- Opening Delimiter -

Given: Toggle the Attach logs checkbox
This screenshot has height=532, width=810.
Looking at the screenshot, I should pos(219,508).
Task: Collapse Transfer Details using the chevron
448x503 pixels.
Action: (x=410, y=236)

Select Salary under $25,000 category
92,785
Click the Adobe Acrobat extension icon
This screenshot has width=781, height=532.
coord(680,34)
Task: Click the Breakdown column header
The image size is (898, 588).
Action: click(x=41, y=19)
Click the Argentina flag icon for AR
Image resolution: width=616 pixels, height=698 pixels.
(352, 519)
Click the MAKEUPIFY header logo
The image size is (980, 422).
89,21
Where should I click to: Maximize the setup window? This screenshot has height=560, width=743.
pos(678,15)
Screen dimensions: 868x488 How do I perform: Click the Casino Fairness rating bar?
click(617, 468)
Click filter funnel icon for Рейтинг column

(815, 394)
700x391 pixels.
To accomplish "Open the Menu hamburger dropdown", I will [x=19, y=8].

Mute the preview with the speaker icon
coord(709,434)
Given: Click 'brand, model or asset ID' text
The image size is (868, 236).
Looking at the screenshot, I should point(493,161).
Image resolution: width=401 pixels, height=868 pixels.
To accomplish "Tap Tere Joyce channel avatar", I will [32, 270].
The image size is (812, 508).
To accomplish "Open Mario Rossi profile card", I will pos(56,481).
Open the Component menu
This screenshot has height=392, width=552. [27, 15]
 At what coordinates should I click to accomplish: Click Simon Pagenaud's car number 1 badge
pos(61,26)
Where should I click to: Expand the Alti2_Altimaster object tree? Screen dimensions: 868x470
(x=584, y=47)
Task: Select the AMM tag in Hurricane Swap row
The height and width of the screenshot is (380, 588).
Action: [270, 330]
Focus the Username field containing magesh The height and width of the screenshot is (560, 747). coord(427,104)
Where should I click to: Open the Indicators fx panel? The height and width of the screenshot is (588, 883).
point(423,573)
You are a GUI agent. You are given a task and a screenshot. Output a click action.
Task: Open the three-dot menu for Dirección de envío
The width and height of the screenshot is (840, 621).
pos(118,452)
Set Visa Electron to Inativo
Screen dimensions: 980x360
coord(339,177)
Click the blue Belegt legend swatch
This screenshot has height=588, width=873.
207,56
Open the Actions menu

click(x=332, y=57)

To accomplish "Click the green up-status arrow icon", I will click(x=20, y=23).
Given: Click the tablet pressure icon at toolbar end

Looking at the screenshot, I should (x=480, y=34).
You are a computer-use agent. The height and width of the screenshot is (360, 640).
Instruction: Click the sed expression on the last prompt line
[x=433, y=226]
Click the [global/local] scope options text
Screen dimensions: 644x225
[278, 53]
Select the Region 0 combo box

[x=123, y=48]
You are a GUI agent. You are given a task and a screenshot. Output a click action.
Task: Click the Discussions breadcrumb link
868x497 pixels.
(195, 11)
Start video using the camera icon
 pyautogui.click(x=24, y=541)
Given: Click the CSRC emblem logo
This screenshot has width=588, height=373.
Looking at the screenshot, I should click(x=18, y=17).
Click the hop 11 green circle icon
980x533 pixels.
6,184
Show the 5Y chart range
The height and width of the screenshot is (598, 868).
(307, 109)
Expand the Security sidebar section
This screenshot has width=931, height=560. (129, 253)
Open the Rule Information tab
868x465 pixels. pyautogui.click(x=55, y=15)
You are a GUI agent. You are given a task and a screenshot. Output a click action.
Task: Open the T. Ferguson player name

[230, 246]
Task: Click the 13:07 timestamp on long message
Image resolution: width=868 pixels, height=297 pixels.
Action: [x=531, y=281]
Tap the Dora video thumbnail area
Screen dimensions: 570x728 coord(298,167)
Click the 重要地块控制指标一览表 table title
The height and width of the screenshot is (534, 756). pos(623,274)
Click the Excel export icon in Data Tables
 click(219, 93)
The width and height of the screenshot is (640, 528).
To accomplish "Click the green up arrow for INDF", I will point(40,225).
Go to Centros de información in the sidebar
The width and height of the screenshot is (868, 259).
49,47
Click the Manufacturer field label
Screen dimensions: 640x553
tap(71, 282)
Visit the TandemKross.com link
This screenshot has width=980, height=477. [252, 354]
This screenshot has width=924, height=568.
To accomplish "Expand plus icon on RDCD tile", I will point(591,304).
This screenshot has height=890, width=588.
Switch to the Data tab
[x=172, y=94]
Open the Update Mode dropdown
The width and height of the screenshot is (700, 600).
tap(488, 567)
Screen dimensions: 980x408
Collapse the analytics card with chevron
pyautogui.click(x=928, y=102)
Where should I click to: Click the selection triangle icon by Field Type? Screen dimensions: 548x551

- Closing Delimiter -

**Task to carry out**.
Please reproduce each record precisely as written.

**Written answer**.
Given: Toggle the Attach logs checkbox
This screenshot has height=532, width=810.
Looking at the screenshot, I should pos(219,508).
Task: Collapse Transfer Details using the chevron
448x503 pixels.
Action: (x=410, y=236)

Select Salary under $25,000 category
92,785
Click the Adobe Acrobat extension icon
This screenshot has width=781, height=532.
coord(680,34)
Task: Click the Breakdown column header
The image size is (898, 588).
Action: click(x=41, y=19)
Click the Argentina flag icon for AR
Image resolution: width=616 pixels, height=698 pixels.
(352, 519)
Click the MAKEUPIFY header logo
The image size is (980, 422).
89,21
Where should I click to: Maximize the setup window? This screenshot has height=560, width=743.
pos(678,15)
Screen dimensions: 868x488 How do I perform: Click the Casino Fairness rating bar?
click(617, 468)
Click filter funnel icon for Рейтинг column

(815, 394)
700x391 pixels.
To accomplish "Open the Menu hamburger dropdown", I will [x=19, y=8].

Mute the preview with the speaker icon
coord(709,434)
Given: Click 'brand, model or asset ID' text
The image size is (868, 236).
Looking at the screenshot, I should point(493,161).
Image resolution: width=401 pixels, height=868 pixels.
To accomplish "Tap Tere Joyce channel avatar", I will [32, 270].
The image size is (812, 508).
To accomplish "Open Mario Rossi profile card", I will pos(56,481).
Open the Component menu
This screenshot has height=392, width=552. [27, 15]
 At what coordinates should I click to accomplish: Click Simon Pagenaud's car number 1 badge
pos(61,26)
Where should I click to: Expand the Alti2_Altimaster object tree? Screen dimensions: 868x470
(x=584, y=47)
Task: Select the AMM tag in Hurricane Swap row
The height and width of the screenshot is (380, 588).
Action: [270, 330]
Focus the Username field containing magesh The height and width of the screenshot is (560, 747). coord(427,104)
Where should I click to: Open the Indicators fx panel? The height and width of the screenshot is (588, 883).
point(423,573)
You are a GUI agent. You are given a task and a screenshot. Output a click action.
Task: Open the three-dot menu for Dirección de envío
The width and height of the screenshot is (840, 621).
pos(118,452)
Set Visa Electron to Inativo
Screen dimensions: 980x360
coord(339,177)
Click the blue Belegt legend swatch
This screenshot has height=588, width=873.
207,56
Open the Actions menu

click(x=332, y=57)

To accomplish "Click the green up-status arrow icon", I will click(x=20, y=23).
Given: Click the tablet pressure icon at toolbar end

Looking at the screenshot, I should (x=480, y=34).
You are a computer-use agent. The height and width of the screenshot is (360, 640).
Instruction: Click the sed expression on the last prompt line
[x=433, y=226]
Click the [global/local] scope options text
Screen dimensions: 644x225
[278, 53]
Select the Region 0 combo box

[x=123, y=48]
You are a GUI agent. You are given a task and a screenshot. Output a click action.
Task: Click the Discussions breadcrumb link
868x497 pixels.
(195, 11)
Start video using the camera icon
 pyautogui.click(x=24, y=541)
Given: Click the CSRC emblem logo
This screenshot has width=588, height=373.
Looking at the screenshot, I should click(x=18, y=17).
Click the hop 11 green circle icon
980x533 pixels.
6,184
Show the 5Y chart range
The height and width of the screenshot is (598, 868).
(307, 109)
Expand the Security sidebar section
This screenshot has width=931, height=560. (129, 253)
Open the Rule Information tab
868x465 pixels. pyautogui.click(x=55, y=15)
You are a GUI agent. You are given a task and a screenshot. Output a click action.
Task: Open the T. Ferguson player name

[230, 246]
Task: Click the 13:07 timestamp on long message
Image resolution: width=868 pixels, height=297 pixels.
Action: [x=531, y=281]
Tap the Dora video thumbnail area
Screen dimensions: 570x728 coord(298,167)
Click the 重要地块控制指标一览表 table title
The height and width of the screenshot is (534, 756). pos(623,274)
Click the Excel export icon in Data Tables
 click(219, 93)
The width and height of the screenshot is (640, 528).
To accomplish "Click the green up arrow for INDF", I will point(40,225).
Go to Centros de información in the sidebar
The width and height of the screenshot is (868, 259).
49,47
Click the Manufacturer field label
Screen dimensions: 640x553
tap(71, 282)
Visit the TandemKross.com link
This screenshot has width=980, height=477. [252, 354]
This screenshot has width=924, height=568.
To accomplish "Expand plus icon on RDCD tile", I will point(591,304).
This screenshot has height=890, width=588.
Switch to the Data tab
[x=172, y=94]
Open the Update Mode dropdown
The width and height of the screenshot is (700, 600).
tap(488, 567)
Screen dimensions: 980x408
Collapse the analytics card with chevron
pyautogui.click(x=928, y=102)
Where should I click to: Click the selection triangle icon by Field Type? Screen dimensions: 548x551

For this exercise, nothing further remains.